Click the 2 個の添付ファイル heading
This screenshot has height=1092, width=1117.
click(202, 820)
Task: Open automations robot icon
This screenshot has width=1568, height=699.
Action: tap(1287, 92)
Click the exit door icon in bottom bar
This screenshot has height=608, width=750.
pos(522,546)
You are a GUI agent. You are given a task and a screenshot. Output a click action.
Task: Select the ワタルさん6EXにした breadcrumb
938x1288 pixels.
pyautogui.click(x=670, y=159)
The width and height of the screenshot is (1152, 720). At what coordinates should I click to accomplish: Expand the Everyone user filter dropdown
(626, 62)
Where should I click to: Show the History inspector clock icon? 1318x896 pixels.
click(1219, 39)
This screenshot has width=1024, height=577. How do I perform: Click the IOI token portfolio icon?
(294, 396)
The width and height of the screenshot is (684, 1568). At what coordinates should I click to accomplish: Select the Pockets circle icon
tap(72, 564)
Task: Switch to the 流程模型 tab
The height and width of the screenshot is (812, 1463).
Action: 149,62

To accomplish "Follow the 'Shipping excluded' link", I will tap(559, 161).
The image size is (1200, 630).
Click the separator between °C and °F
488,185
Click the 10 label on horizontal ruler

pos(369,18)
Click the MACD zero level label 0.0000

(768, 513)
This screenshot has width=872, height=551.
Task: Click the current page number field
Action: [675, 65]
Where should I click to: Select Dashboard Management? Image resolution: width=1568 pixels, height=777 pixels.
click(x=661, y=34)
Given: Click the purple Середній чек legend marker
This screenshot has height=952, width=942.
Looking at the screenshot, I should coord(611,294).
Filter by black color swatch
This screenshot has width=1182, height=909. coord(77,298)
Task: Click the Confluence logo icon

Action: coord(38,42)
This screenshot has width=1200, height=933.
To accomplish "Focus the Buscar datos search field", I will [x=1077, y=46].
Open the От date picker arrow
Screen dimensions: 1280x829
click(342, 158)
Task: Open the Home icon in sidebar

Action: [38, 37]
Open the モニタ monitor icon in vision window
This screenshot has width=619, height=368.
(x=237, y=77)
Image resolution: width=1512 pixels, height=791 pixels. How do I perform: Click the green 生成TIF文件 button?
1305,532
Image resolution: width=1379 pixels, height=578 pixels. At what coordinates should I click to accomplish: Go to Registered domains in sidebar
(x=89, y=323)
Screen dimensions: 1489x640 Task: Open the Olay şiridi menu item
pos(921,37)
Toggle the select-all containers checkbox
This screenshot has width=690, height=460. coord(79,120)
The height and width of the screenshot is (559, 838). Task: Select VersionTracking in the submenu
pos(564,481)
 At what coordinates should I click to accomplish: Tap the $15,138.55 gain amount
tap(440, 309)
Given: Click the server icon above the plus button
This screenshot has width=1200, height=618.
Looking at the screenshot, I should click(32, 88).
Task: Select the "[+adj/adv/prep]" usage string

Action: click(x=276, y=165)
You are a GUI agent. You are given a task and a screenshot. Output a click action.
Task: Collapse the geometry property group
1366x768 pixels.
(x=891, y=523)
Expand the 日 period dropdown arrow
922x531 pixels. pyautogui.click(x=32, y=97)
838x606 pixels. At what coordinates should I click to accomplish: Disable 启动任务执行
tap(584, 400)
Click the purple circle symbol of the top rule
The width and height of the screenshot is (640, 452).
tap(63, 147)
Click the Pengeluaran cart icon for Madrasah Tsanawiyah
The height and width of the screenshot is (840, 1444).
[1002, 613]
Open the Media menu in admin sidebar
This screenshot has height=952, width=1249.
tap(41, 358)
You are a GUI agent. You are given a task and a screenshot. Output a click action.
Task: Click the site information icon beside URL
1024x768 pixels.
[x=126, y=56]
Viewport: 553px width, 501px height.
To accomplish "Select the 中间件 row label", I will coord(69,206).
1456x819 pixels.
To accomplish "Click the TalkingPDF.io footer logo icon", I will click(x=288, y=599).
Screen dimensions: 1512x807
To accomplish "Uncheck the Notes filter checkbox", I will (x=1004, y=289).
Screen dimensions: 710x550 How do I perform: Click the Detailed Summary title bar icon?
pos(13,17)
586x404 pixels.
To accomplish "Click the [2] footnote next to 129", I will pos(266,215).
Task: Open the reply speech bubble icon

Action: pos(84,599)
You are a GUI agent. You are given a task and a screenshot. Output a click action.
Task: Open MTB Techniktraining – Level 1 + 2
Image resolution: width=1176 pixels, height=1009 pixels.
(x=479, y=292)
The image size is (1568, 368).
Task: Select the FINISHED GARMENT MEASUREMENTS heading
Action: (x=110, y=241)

--------------------

__Set task__. Copy the listing word for word, from its first line up to and including the line that contains "pyautogui.click(x=670, y=159)".

__Reply__.
Click the 2 個の添付ファイル heading
This screenshot has height=1092, width=1117.
click(202, 820)
Task: Open automations robot icon
This screenshot has width=1568, height=699.
Action: tap(1287, 92)
Click the exit door icon in bottom bar
This screenshot has height=608, width=750.
pos(522,546)
You are a GUI agent. You are given a task and a screenshot. Output a click action.
Task: Select the ワタルさん6EXにした breadcrumb
938x1288 pixels.
pyautogui.click(x=670, y=159)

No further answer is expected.